### YOUR TASK
Repeat the entries exactly as they are written.

☆ ☆ ☆ ☆ ☆ ☆ ☆

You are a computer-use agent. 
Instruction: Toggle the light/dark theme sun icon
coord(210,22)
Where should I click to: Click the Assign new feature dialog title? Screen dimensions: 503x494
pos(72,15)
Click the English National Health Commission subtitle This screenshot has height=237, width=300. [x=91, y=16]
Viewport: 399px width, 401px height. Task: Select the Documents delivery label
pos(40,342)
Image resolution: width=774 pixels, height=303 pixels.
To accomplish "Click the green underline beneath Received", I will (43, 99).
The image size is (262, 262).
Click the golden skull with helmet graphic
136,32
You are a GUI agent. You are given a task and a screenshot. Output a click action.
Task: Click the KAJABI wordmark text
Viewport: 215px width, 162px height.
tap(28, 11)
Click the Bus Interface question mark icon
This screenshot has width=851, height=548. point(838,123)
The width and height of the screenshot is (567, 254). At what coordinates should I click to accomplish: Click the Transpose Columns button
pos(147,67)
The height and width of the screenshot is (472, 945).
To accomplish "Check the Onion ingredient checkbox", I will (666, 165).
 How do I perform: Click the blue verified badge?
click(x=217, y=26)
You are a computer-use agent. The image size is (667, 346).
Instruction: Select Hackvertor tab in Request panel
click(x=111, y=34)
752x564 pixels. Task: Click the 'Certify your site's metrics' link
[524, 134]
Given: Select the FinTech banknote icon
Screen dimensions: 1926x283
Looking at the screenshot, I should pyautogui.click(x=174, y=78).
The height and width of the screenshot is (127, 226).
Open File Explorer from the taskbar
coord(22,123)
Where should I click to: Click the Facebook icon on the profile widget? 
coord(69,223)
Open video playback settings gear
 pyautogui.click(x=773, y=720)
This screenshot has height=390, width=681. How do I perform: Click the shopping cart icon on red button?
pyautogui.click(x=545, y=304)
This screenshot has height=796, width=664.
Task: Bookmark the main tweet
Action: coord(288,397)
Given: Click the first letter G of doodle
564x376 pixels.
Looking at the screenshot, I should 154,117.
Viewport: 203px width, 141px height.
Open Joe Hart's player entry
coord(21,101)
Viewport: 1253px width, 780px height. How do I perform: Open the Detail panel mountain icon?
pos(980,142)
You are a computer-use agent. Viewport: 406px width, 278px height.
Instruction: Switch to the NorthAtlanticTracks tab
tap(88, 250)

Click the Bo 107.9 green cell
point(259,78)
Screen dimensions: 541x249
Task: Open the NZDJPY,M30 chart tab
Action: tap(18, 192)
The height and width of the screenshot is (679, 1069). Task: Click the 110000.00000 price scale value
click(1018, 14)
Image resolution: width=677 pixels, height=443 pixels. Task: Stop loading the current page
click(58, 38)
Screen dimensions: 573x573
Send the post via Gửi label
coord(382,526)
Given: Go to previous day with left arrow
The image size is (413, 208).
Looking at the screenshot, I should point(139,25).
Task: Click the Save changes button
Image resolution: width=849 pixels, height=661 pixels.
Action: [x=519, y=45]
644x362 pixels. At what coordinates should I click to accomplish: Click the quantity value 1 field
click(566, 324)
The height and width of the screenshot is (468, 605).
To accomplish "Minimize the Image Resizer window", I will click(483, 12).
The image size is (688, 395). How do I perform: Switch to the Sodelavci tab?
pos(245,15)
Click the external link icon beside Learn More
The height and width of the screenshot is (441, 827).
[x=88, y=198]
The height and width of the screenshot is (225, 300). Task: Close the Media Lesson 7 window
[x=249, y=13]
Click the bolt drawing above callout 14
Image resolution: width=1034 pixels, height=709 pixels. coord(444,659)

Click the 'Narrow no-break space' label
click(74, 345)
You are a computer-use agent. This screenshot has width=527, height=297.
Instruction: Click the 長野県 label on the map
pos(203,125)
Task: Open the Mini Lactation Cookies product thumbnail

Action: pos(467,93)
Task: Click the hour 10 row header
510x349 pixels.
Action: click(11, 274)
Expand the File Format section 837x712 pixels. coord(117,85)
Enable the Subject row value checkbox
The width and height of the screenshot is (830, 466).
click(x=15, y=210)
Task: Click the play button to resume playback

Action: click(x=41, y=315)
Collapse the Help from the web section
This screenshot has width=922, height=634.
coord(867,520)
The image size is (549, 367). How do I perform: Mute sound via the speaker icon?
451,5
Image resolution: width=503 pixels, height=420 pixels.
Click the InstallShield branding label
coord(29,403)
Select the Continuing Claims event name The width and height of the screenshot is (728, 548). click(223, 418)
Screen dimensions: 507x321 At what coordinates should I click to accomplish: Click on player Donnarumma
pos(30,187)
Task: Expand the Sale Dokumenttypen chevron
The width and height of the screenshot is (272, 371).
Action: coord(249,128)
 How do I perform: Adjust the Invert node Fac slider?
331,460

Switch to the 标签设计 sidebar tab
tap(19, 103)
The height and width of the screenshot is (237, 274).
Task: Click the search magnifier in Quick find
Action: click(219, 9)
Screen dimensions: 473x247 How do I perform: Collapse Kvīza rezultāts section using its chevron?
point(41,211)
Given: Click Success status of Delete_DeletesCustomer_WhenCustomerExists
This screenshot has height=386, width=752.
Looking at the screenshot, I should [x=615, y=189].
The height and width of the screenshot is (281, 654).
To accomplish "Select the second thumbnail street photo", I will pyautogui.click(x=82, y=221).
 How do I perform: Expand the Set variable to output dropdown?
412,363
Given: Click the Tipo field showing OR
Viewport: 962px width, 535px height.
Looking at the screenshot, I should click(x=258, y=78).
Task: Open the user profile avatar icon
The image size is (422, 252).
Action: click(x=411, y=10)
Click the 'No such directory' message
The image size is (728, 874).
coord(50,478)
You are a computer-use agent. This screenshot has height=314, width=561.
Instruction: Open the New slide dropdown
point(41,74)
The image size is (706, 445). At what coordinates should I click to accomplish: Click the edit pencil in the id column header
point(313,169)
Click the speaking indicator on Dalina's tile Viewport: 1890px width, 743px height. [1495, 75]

☆ ☆ ☆ ☆ ☆ ☆ ☆

### EXERCISE OUTPUT
You are a computer-use agent. 
Instruction: Toggle the light/dark theme sun icon
coord(210,22)
Where should I click to: Click the Assign new feature dialog title? Screen dimensions: 503x494
pos(72,15)
Click the English National Health Commission subtitle This screenshot has height=237, width=300. [x=91, y=16]
Viewport: 399px width, 401px height. Task: Select the Documents delivery label
pos(40,342)
Image resolution: width=774 pixels, height=303 pixels.
To accomplish "Click the green underline beneath Received", I will (43, 99).
The image size is (262, 262).
Click the golden skull with helmet graphic
136,32
You are a GUI agent. You are given a task and a screenshot. Output a click action.
Task: Click the KAJABI wordmark text
Viewport: 215px width, 162px height.
tap(28, 11)
Click the Bus Interface question mark icon
This screenshot has width=851, height=548. point(838,123)
The width and height of the screenshot is (567, 254). At what coordinates should I click to accomplish: Click the Transpose Columns button
pos(147,67)
The height and width of the screenshot is (472, 945).
To accomplish "Check the Onion ingredient checkbox", I will (666, 165).
 How do I perform: Click the blue verified badge?
click(x=217, y=26)
You are a computer-use agent. The image size is (667, 346).
Instruction: Select Hackvertor tab in Request panel
click(x=111, y=34)
752x564 pixels. Task: Click the 'Certify your site's metrics' link
[524, 134]
Given: Select the FinTech banknote icon
Screen dimensions: 1926x283
Looking at the screenshot, I should pyautogui.click(x=174, y=78).
The height and width of the screenshot is (127, 226).
Open File Explorer from the taskbar
coord(22,123)
Where should I click to: Click the Facebook icon on the profile widget? 
coord(69,223)
Open video playback settings gear
 pyautogui.click(x=773, y=720)
This screenshot has height=390, width=681. How do I perform: Click the shopping cart icon on red button?
pyautogui.click(x=545, y=304)
This screenshot has height=796, width=664.
Task: Bookmark the main tweet
Action: coord(288,397)
Given: Click the first letter G of doodle
564x376 pixels.
Looking at the screenshot, I should 154,117.
Viewport: 203px width, 141px height.
Open Joe Hart's player entry
coord(21,101)
Viewport: 1253px width, 780px height. How do I perform: Open the Detail panel mountain icon?
pos(980,142)
You are a computer-use agent. Viewport: 406px width, 278px height.
Instruction: Switch to the NorthAtlanticTracks tab
tap(88, 250)

Click the Bo 107.9 green cell
point(259,78)
Screen dimensions: 541x249
Task: Open the NZDJPY,M30 chart tab
Action: tap(18, 192)
The height and width of the screenshot is (679, 1069). Task: Click the 110000.00000 price scale value
click(1018, 14)
Image resolution: width=677 pixels, height=443 pixels. Task: Stop loading the current page
click(58, 38)
Screen dimensions: 573x573
Send the post via Gửi label
coord(382,526)
Given: Go to previous day with left arrow
The image size is (413, 208).
Looking at the screenshot, I should point(139,25).
Task: Click the Save changes button
Image resolution: width=849 pixels, height=661 pixels.
Action: [x=519, y=45]
644x362 pixels. At what coordinates should I click to accomplish: Click the quantity value 1 field
click(566, 324)
The height and width of the screenshot is (468, 605).
To accomplish "Minimize the Image Resizer window", I will click(483, 12).
The image size is (688, 395). How do I perform: Switch to the Sodelavci tab?
pos(245,15)
Click the external link icon beside Learn More
The height and width of the screenshot is (441, 827).
[x=88, y=198]
The height and width of the screenshot is (225, 300). Task: Close the Media Lesson 7 window
[x=249, y=13]
Click the bolt drawing above callout 14
Image resolution: width=1034 pixels, height=709 pixels. coord(444,659)

Click the 'Narrow no-break space' label
click(74, 345)
You are a computer-use agent. This screenshot has width=527, height=297.
Instruction: Click the 長野県 label on the map
pos(203,125)
Task: Open the Mini Lactation Cookies product thumbnail

Action: pos(467,93)
Task: Click the hour 10 row header
510x349 pixels.
Action: click(11, 274)
Expand the File Format section 837x712 pixels. coord(117,85)
Enable the Subject row value checkbox
The width and height of the screenshot is (830, 466).
click(x=15, y=210)
Task: Click the play button to resume playback

Action: click(x=41, y=315)
Collapse the Help from the web section
This screenshot has width=922, height=634.
coord(867,520)
The image size is (549, 367). How do I perform: Mute sound via the speaker icon?
451,5
Image resolution: width=503 pixels, height=420 pixels.
Click the InstallShield branding label
coord(29,403)
Select the Continuing Claims event name The width and height of the screenshot is (728, 548). click(223, 418)
Screen dimensions: 507x321 At what coordinates should I click to accomplish: Click on player Donnarumma
pos(30,187)
Task: Expand the Sale Dokumenttypen chevron
The width and height of the screenshot is (272, 371).
Action: coord(249,128)
 How do I perform: Adjust the Invert node Fac slider?
331,460

Switch to the 标签设计 sidebar tab
tap(19, 103)
The height and width of the screenshot is (237, 274).
Task: Click the search magnifier in Quick find
Action: click(219, 9)
Screen dimensions: 473x247 How do I perform: Collapse Kvīza rezultāts section using its chevron?
point(41,211)
Given: Click Success status of Delete_DeletesCustomer_WhenCustomerExists
This screenshot has height=386, width=752.
Looking at the screenshot, I should [x=615, y=189].
The height and width of the screenshot is (281, 654).
To accomplish "Select the second thumbnail street photo", I will pyautogui.click(x=82, y=221).
 How do I perform: Expand the Set variable to output dropdown?
412,363
Given: Click the Tipo field showing OR
Viewport: 962px width, 535px height.
Looking at the screenshot, I should click(x=258, y=78).
Task: Open the user profile avatar icon
The image size is (422, 252).
Action: click(x=411, y=10)
Click the 'No such directory' message
The image size is (728, 874).
coord(50,478)
You are a computer-use agent. This screenshot has height=314, width=561.
Instruction: Open the New slide dropdown
point(41,74)
The image size is (706, 445). At what coordinates should I click to accomplish: Click the edit pencil in the id column header
point(313,169)
Click the speaking indicator on Dalina's tile Viewport: 1890px width, 743px height. [1495, 75]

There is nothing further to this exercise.